[Solved] runtimeerror: cuda error: invalid device ordinal

The ‘runtimeerror: cuda error: invalid device ordinal’ error happens when the CUDA runtime finds an unrecognizable, non-existent, or unavailable GPU device. Scroll down to know why this error occurs and how you can prevent this on your system.

Contents

Reasons of error

You get the “runtimeerror: cuda error: invalid device ordinal” error because of a couple of reasons. Check this list out to know more:

Your system might not have a GPU, or if it exists, it may not be configured correctly. CUDA-compatible GPUs are necessary for a system, and thus, you need to check first.
The GPU ID that you have used for accessing is not correct. In this case, the GPU ID should be valid.
Your CUDA driver might not be updated. Outdated drivers are not able to recognize the GPU on your device.
Your CUDA environment may not be properly set. See if the CUDA_HOME directory has the CUDA installation details only.
If two conflicting libraries try to access the CUDA device simultaneously, it throws an error.
If your GPU usage exceeds what is available to you, you may get this error.

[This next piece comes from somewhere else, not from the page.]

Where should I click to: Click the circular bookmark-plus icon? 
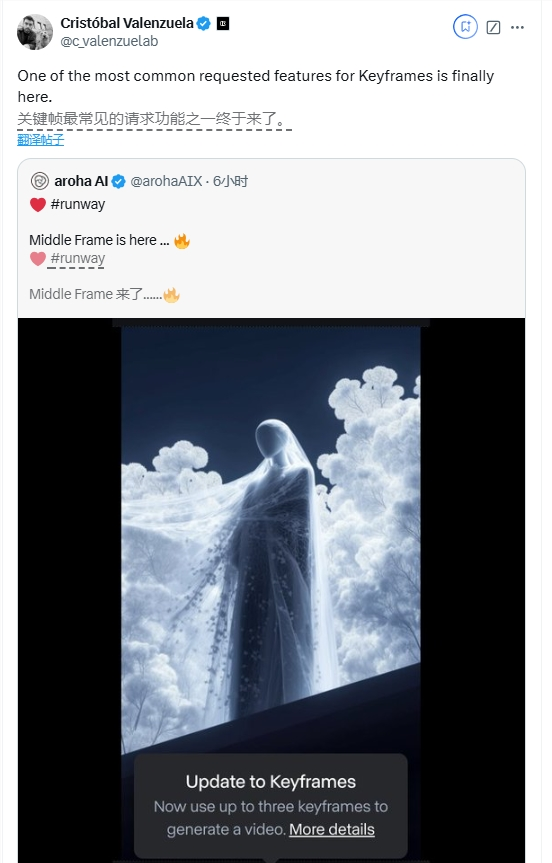tap(465, 26)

Methods of resolving the error

You can go through the following pointers in order to resolve the “runtimeerror: cuda error: invalid device ordinal” error.

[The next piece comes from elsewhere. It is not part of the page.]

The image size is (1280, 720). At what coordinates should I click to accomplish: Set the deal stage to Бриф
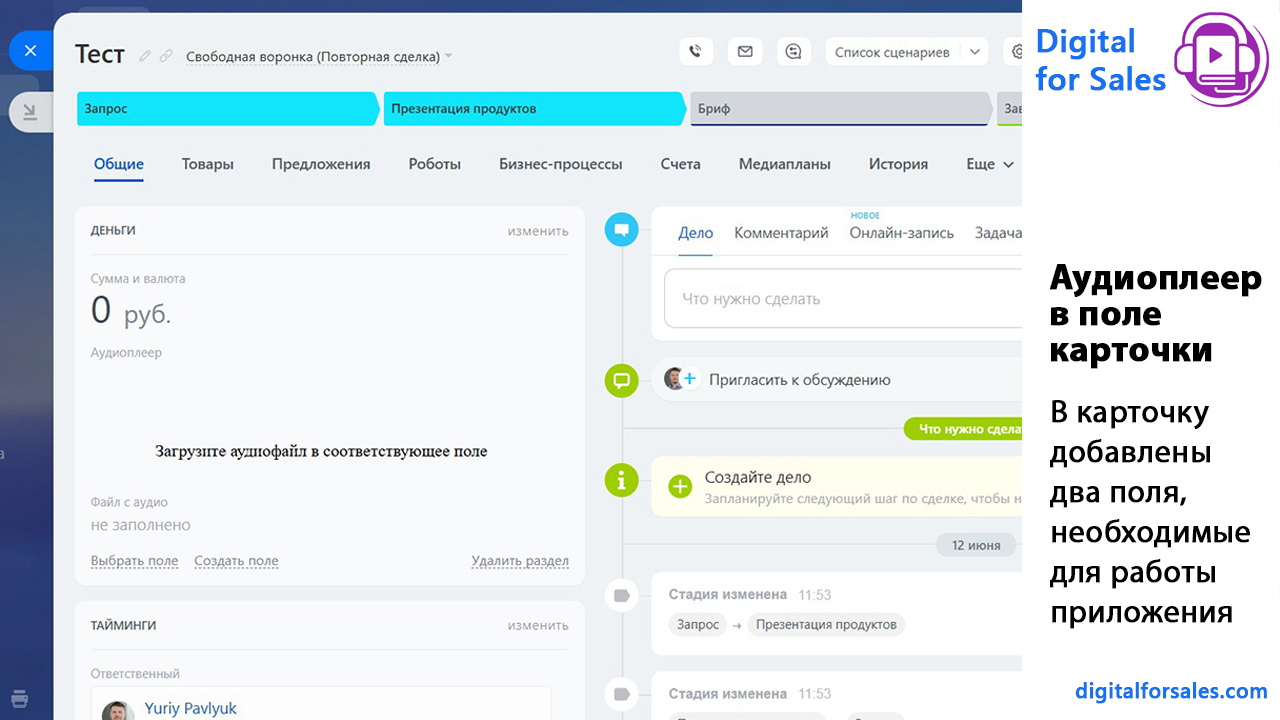838,109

Check if GPU actually exists on your system. For this, use the Nvidia-smi command-line tool. It lists the GPU on your system. It provides information about device IDs, status, and temperature. In case no such GPUs exist, you got the reason of your error. You need to have physical GPU hardware to run this command.
Your CUDA driver may need an update. Go to the NVIDIA website: https://www.nvidia.com/download/index.aspx in order to download the latest driver. You can choose your operating system and GPU model from the site itself.
The environment variable should have the correct CUDA installation directory. Use the following command to check this:

echo $CUDA_HOME

If you change CUDA configurations, driver installations, or environment variables in any way, consider restarting the system once.
If you don’t know which GPU you should point out in your command, you can simply write cuda. Otherwise, the indexing starts from 0, so you can count and verify.

torch.device('cuda')

Check GPU Availability

This code uses the nvidia_smi library to check if gpu device is present on your device or not. If it doesn’t exist, you’ll get an error.

import nvidia_smi

devices = nvidia_smi.nvml.DeviceGetAll()
if not devices:
    raise RuntimeError("No GPUs detected")

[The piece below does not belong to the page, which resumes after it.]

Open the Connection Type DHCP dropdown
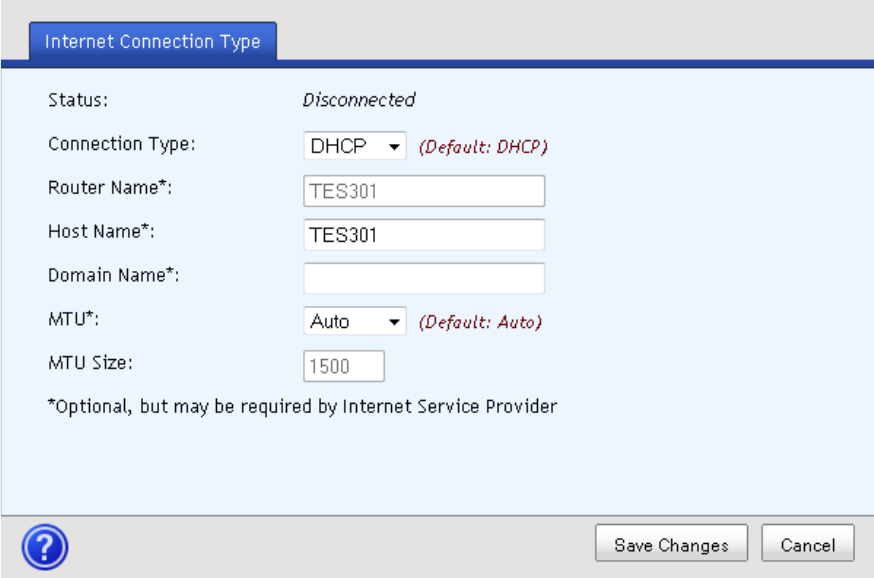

Set Device Ordinal/ GPU id

You have the feasibility to set the device ordinal all by yourself. For this purpose, the torch.cuda.set_device() function is present in the torch library of Python. Check the GPU that you want to use and replace it in the given code.

import torch

gpu_id = 0  # Replace with the desired GPU ordinal
torch.cuda.set_device(gpu_id)

Or you can explicitly mention it in this way as well:

var = EmotionRecognition(device='gpu', gpu_id=1)

Check CUDA availability

The presence of the CUDA environment is extremely important. The torch.cuda.is_available() under the torch library enables you to check whether CUDA is available or not.

import torch

if not torch.cuda.is_available():
    print("CUDA is not available")
    exit()

GPU Usage check

It is suggested to check if you have enough GPU hardware devices or not. The torch.cuda.device_count() of the torch library is an excellent way to check this. It draws a comparison with the desired GPUs.

import torch

num_gpus = torch.cuda.device_count()
if num_gpus < desired_gpus:
    print("Not enough GPUs available")
    exit()

runtimeerror: cuda error: invalid device ordinal PyTorch

The GPU id is counted from 0. Therefore, you should mention the GPU id correctly. If the device has only one GPU, then it is better to state 0. This refers to the first GPU. If you want to avoid the specifications, use torch.device(‘cuda’) directly.

Apart from this, check the CUDA_VISIBLE_DEVICES environment variable to know the details.

runtimeerror: cuda error: invalid device ordinal torchrun

While using torchrun if you are specifying the local rank using os.environ[“LOCAL_RANK”] and have set it equal to a GPU ID, check if you have done the right assignment

Other tips while working with CUDA and GPU

Set the device ordinal yourself if more than one GPU exists.
Work with try-except blocks for exception handling.
Nvidia-semi is an exception tool to monitor your memory usage.
If you plan to work on deep learning and scientific computing projects, CUDA libraries like cuDNN (CUDA Deep Neural Networks) and cuSPARSE (CUDA Sparse Matrix Library) are quite efficient.

FAQs

How do I update my CUDA drivers?

NVIDIA’s website has a list of CUDA drivers. You can install the one that suits your device.

Conclusion

This article covers the runtimeerror: cuda error: invalid device ordinal error in Python. It explains different reasons for the error and how you can resolve it.